==== PASSAGE SHOWN

Our consolidated revenues are derived from a wide customer base.  Our largest non-affiliated customer for 2012 was BP and its affiliates, which accounted for 9.5% of our consolidated revenues for this period.  Our largest non-affiliated customer for 2011 and 2010 was Shell Oil Company and its affiliates, which accounted for 10.6% and 9.4% of our consolidated revenues during these years, respectively.
See Note 2 of the Notes to Consolidated Financial Statements included under Part II, Item 8 of this annual report for a discussion of our allowance for doubtful accounts.

Our risk management policies cannot eliminate all commodity price risks.  In addition, any non-compliance with our risk management policies could result in significant financial losses.

When engaged in marketing activities, it is our policy to maintain physical commodity positions that are substantially balanced between purchases, on the one hand, and sales or future delivery obligations, on the other hand.  Through these transactions, we seek to earn a margin for the commodity purchased by selling the same commodity for physical delivery to third party users, such as producers, wholesalers, independent refiners, marketing companies or major oil companies.  These policies and practices cannot, however, eliminate all price risks.  For example, any event that disrupts our anticipated physical supply could expose us to risk of loss resulting from price changes if we are required to obtain alternative supplies to cover these transactions.  We are also exposed to basis risks when a commodity is purchased against one pricing index and sold against a different index.  Moreover, we are exposed to some risks that are not hedged, including price risks on product we own, such as pipeline linefill, which must be maintained in order to facilitate transportation of the commodity on our pipelines.  In addition, our marketing operations involve the risk of non-compliance with our risk management policies.  We cannot assure you that our processes and procedures will detect and prevent all violations of our risk management policies, particularly if deception or other intentional misconduct is involved.  If we were to incur a material loss related to commodity price risks, including non-compliance with our risk management policies, it could have a material adverse effect on our financial position, results of operations and cash flows.

========

◆ WHAT TO DO:
A: Reproduce the portion of the annual report passage on customers and commodity price risk starting at "See Note 2 of" and ending at "for doubtful accounts.".
B: Carry on the annual report passage on customers and commodity price risk from the point where it stops.

==== INFORMATION PROVIDED

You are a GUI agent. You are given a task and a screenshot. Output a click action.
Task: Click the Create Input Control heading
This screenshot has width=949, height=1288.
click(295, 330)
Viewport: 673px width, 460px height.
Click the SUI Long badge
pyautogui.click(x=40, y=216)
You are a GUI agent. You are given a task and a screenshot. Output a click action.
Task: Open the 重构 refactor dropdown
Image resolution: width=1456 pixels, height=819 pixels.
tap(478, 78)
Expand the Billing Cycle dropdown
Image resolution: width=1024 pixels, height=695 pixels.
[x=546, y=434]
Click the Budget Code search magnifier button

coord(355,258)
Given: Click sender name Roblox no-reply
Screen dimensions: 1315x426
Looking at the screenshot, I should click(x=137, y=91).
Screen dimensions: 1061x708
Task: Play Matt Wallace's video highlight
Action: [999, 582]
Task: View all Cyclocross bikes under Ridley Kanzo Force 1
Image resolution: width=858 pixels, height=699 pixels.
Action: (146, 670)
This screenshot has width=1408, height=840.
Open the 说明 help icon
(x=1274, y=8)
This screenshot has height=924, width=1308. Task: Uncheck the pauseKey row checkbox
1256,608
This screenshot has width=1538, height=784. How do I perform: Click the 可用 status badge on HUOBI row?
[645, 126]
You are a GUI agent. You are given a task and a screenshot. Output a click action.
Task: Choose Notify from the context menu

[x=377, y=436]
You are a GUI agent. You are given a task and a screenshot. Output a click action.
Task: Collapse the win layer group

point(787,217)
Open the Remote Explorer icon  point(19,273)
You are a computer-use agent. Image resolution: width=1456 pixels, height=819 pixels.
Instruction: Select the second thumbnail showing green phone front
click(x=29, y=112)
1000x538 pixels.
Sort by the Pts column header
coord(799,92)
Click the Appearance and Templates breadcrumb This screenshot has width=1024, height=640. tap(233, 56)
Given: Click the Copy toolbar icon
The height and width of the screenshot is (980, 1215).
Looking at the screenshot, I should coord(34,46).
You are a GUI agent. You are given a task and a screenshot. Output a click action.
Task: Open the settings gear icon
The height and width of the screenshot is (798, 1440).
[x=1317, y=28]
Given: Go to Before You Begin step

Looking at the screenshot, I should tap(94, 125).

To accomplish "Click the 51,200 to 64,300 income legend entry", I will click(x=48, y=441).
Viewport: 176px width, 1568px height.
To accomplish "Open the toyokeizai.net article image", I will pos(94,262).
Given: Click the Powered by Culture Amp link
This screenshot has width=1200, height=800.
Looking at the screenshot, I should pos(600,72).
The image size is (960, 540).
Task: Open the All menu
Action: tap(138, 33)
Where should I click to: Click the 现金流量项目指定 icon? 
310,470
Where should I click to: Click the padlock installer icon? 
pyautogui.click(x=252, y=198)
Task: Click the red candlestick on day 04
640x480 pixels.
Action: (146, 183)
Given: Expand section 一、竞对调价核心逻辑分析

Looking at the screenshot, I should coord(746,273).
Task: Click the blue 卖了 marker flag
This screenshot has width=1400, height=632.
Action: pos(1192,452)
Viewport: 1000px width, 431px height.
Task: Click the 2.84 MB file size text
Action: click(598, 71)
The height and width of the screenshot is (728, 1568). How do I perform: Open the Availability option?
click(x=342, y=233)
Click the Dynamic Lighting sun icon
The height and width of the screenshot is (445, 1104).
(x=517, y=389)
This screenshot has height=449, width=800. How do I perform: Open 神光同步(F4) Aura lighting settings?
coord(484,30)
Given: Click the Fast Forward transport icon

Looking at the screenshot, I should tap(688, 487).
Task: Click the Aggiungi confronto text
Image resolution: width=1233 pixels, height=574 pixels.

========

◆ WRITTEN ANSWERS:
A:
See Note 2 of the Notes to Consolidated Financial Statements included under Part II, Item 8 of this annual report for a discussion of our allowance for doubtful accounts.

B:
Our pipeline integrity program as well as compliance with pipeline safety laws and regulations may impose significant costs and liabilities on us.

The DOT requires pipeline operators to develop integrity management programs to comprehensively evaluate their pipelines, and take measures to protect pipeline segments located in HCAs.  The majority of the costs to comply with this integrity management rule are associated with pipeline integrity testing and any repairs found to be necessary as a result of such testing.  Changes such as advances of in-line inspection tools, identification of additional threats to a pipeline's integrity and changes to the amount of pipe determined to be located in HCAs can have a significant impact on the costs to perform integrity testing and repairs.  We will continue our pipeline integrity testing programs to assess and maintain the integrity of our pipelines.  The results of these tests could cause us to incur significant and unanticipated capital and operating expenditures for repairs or upgrades deemed necessary to ensure the continued safe and reliable operation of our pipelines.

The DOT has extended its pipeline safety regulations, including integrity management requirements, to certain rural onshore hazardous liquid gathering lines and certain rural onshore low-stress hazardous liquid pipelines.  The issuance of these gathering and low-stress pipeline safety regulations, including requirements for integrity management of those pipelines, is likely to increase the operating costs of our pipelines subject to such new requirements.

In January 2012, President Obama signed the 2011 Pipeline Safety Act into law.  The 2011 Pipeline Safety Act provides, among other things, stronger oversight of the nation's pipelines, increases the penalties for violations of pipeline safety rules, and complements the DOT's other initiatives.  For additional information regarding the pipeline safety regulations and the 2011 Pipeline Safety Act, see "Environmental and Safety Matters—Pipeline Safety Matters" under Part I, Item 1 and 2 of this annual report.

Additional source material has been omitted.